YOUR OBJECTIVE: In the passage on public anger below, copy the stretch from "But the bile" through "point of view.", swapping "temerity" for "nerve".

TEXT BLOCK:
---------------
Indeed, so prevalent is the venom that we barely notice such verbals. They make the front pages only when England fans go on the rampage in France.

But the bile is spreading.

It's a reflection of how we as a society are becoming angrier, ruder and malevolently aggressive. Maybe it's because we live in an age of spurious self-conferred rights. I feel something, therefore I am entitled to give vent to whatever poison seeps into my head. Lord help anyone who has the temerity to have a different point of view.

And the more trivial the event, the more intense the feeling. Many of us were surprised by the intensity of the Brexit debate and are stunned by the fear and loathing that is American politics, but when we consider it, we see greater oceans of anger and rage over sport, trivia and celebrity (if you want to see bile just mention Kim Kardashian in mixed company).

The "fan" culture is another fantasy in our society. Someone who has never crossed the threshold of Old Trafford can consider themselves in some way "involved" with Manchester United, though all they do is watch them play on TV.

Actually, they have no more "involvement" with that club than someone who has watched Corrie for 40 years can be said to be a cast member.

Yes, if you are a season ticket holder, own shares, or turn up and pay your way at the turnstile... but, other than that, you are nothing but a voyeur with no more involvement with that club than anyone with a remote control switching from Poirot to David Attenborough.
---------------
RECORD SET:
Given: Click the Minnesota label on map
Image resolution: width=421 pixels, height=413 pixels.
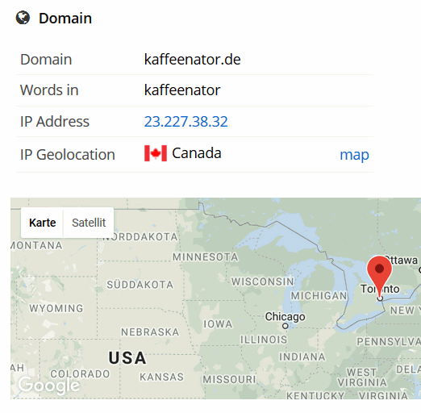Looking at the screenshot, I should (x=206, y=257).
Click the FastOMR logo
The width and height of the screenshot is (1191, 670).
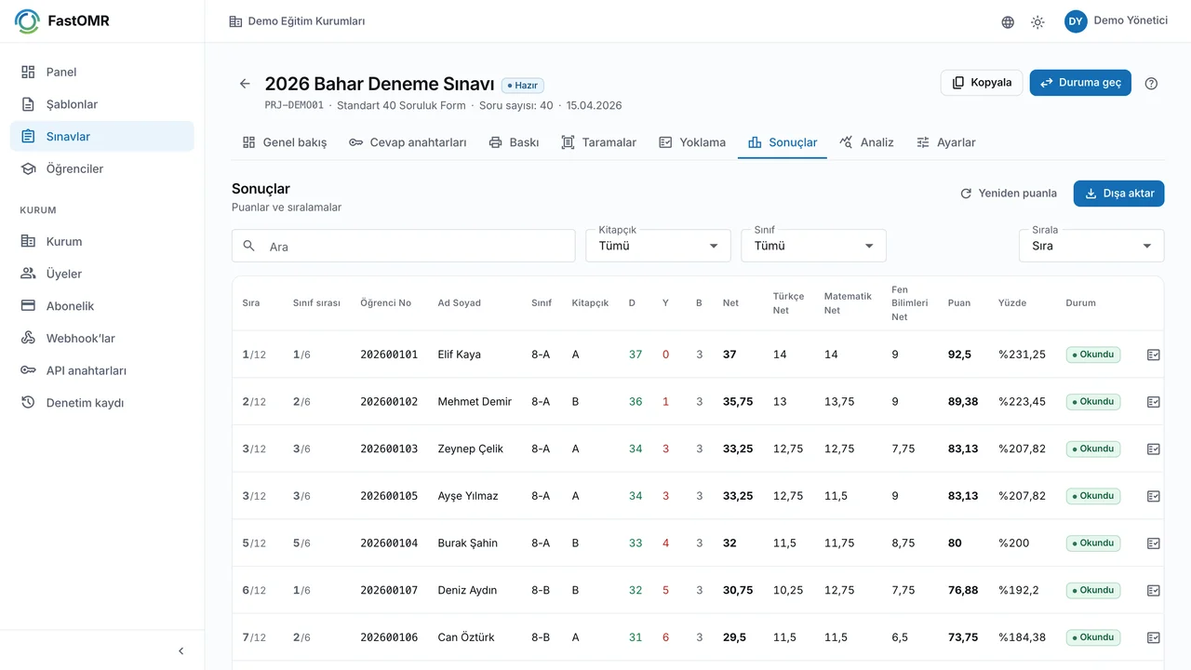[x=62, y=21]
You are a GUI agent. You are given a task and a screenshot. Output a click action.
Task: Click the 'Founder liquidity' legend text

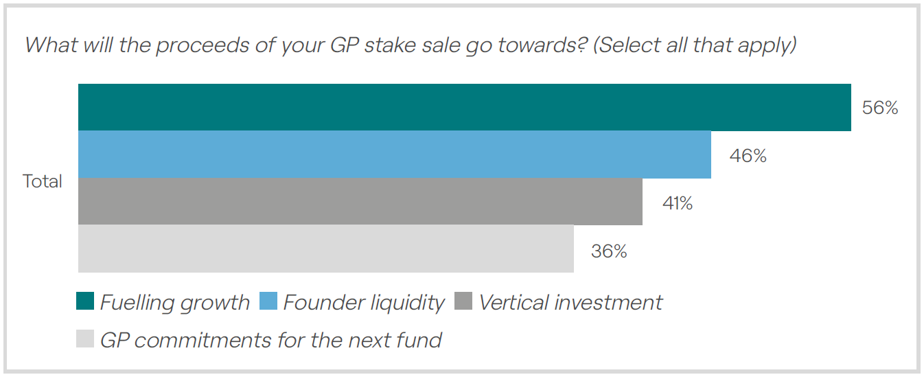(364, 303)
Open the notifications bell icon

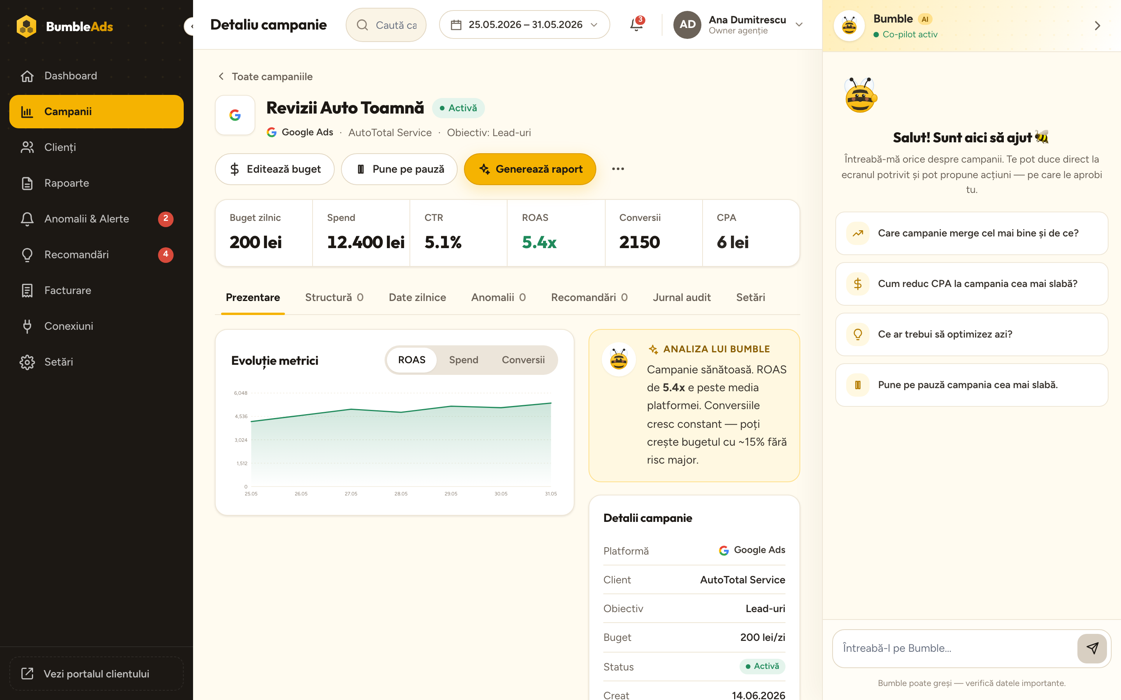(x=636, y=25)
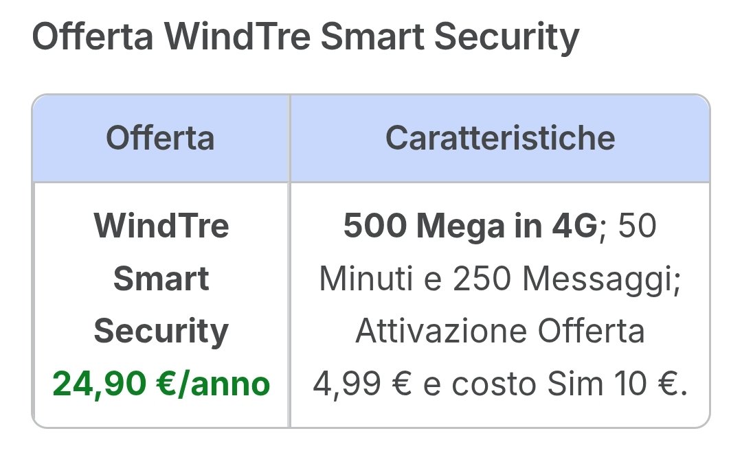The height and width of the screenshot is (466, 742).
Task: Click bold "Smart" in the offer name cell
Action: click(161, 279)
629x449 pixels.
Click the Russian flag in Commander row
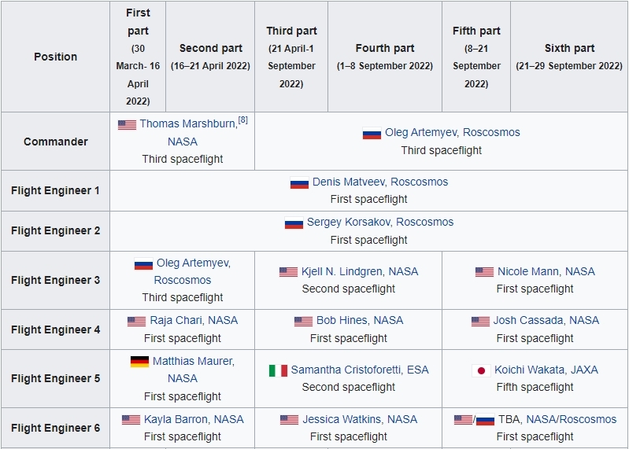[372, 134]

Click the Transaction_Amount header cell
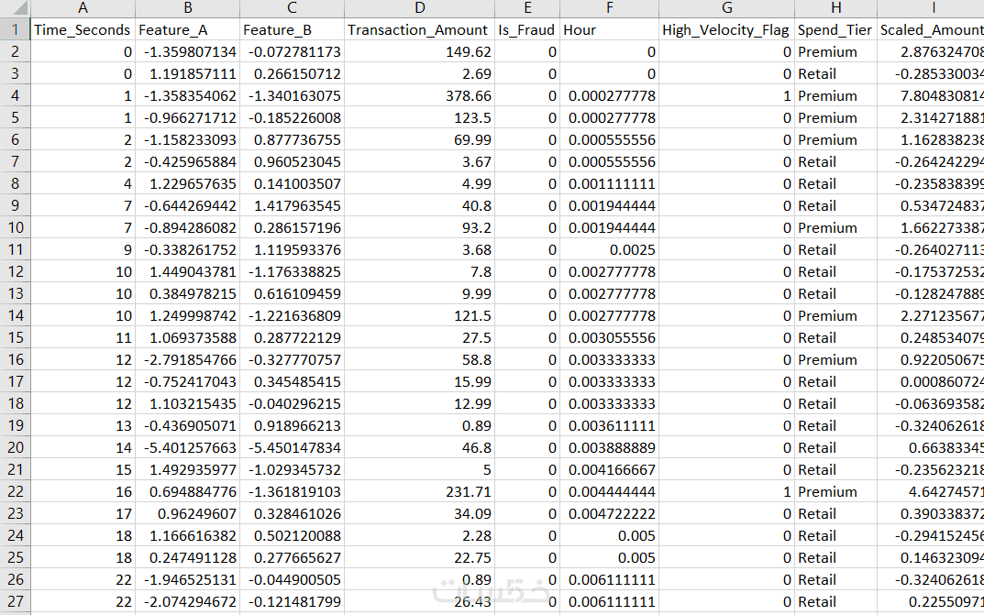420,29
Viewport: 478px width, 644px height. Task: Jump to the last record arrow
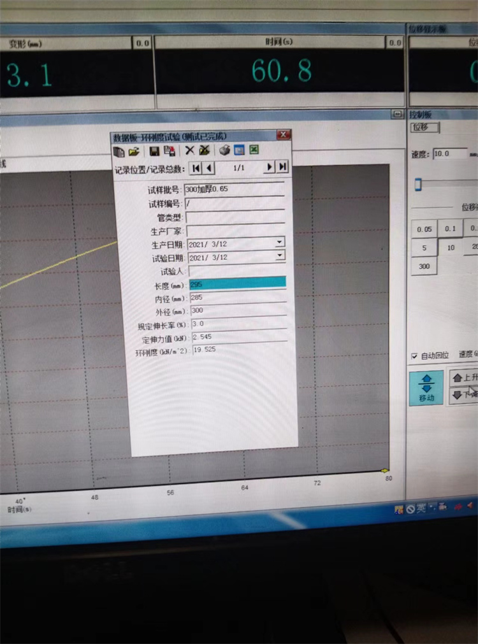(282, 166)
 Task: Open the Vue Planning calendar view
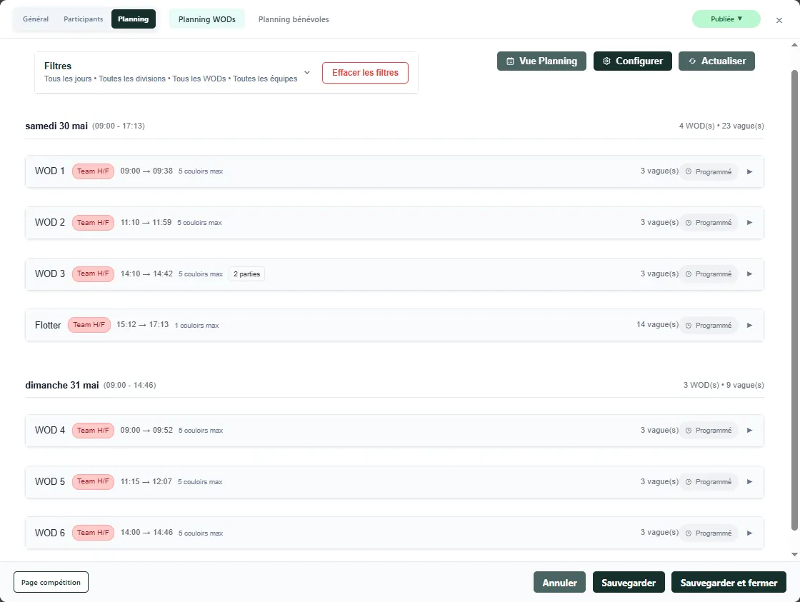point(541,61)
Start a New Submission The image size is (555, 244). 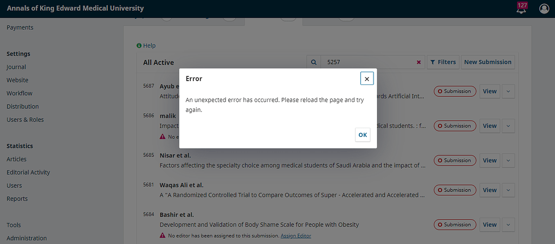487,62
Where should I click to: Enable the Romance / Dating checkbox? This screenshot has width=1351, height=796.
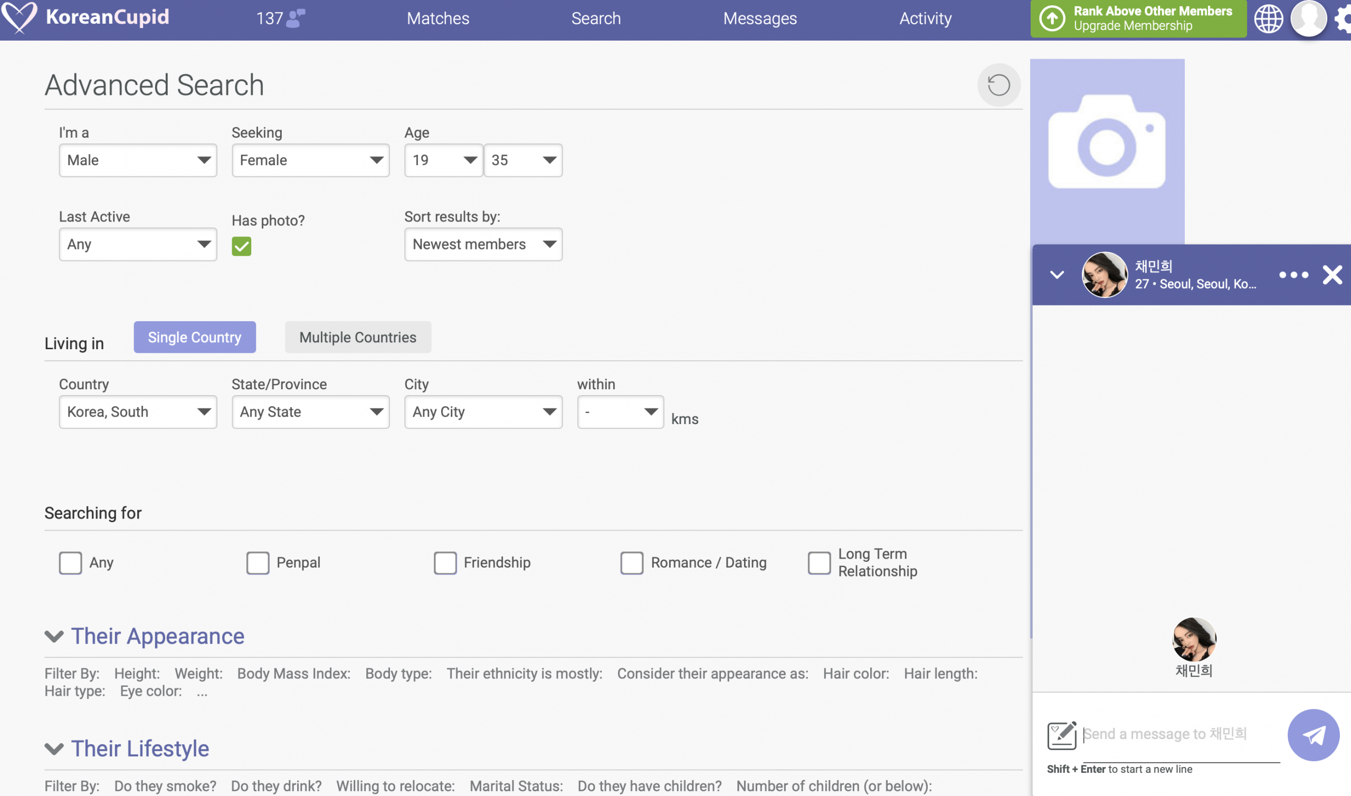coord(630,562)
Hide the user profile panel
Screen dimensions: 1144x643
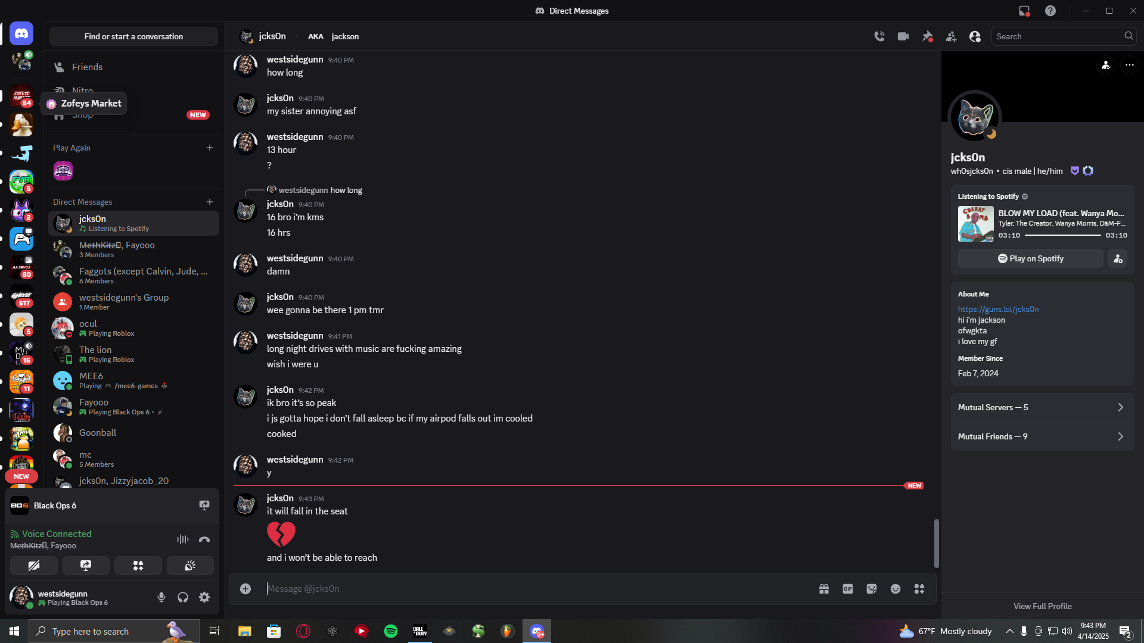pyautogui.click(x=975, y=36)
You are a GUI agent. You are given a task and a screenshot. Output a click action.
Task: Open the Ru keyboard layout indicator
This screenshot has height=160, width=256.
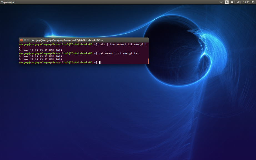(227, 2)
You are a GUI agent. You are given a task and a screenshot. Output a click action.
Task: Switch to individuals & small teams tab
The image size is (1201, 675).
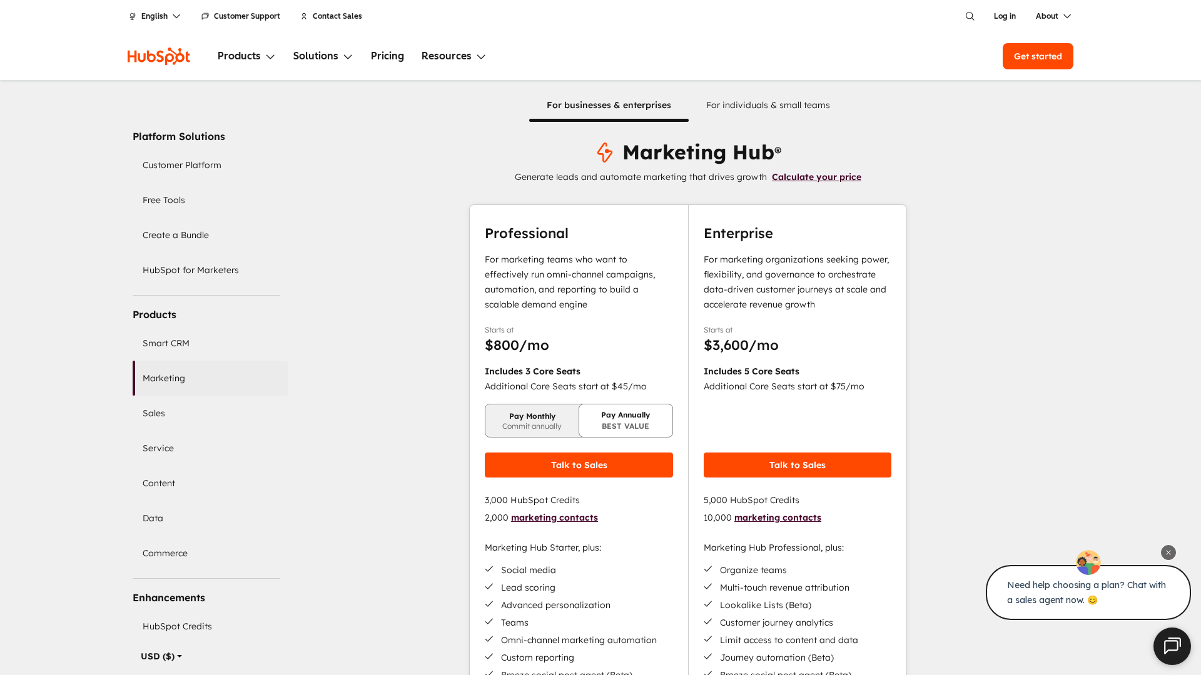[768, 105]
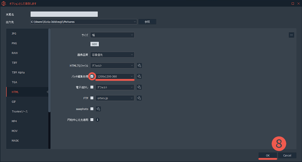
---------------
THE REPLY:
But the bile is spreading.

It's a reflection of how we as a society are becoming angrier, ruder and malevolently aggressive. Maybe it's because we live in an age of spurious self-conferred rights. I feel something, therefore I am entitled to give vent to whatever poison seeps into my head. Lord help anyone who has the nerve to have a different point of view.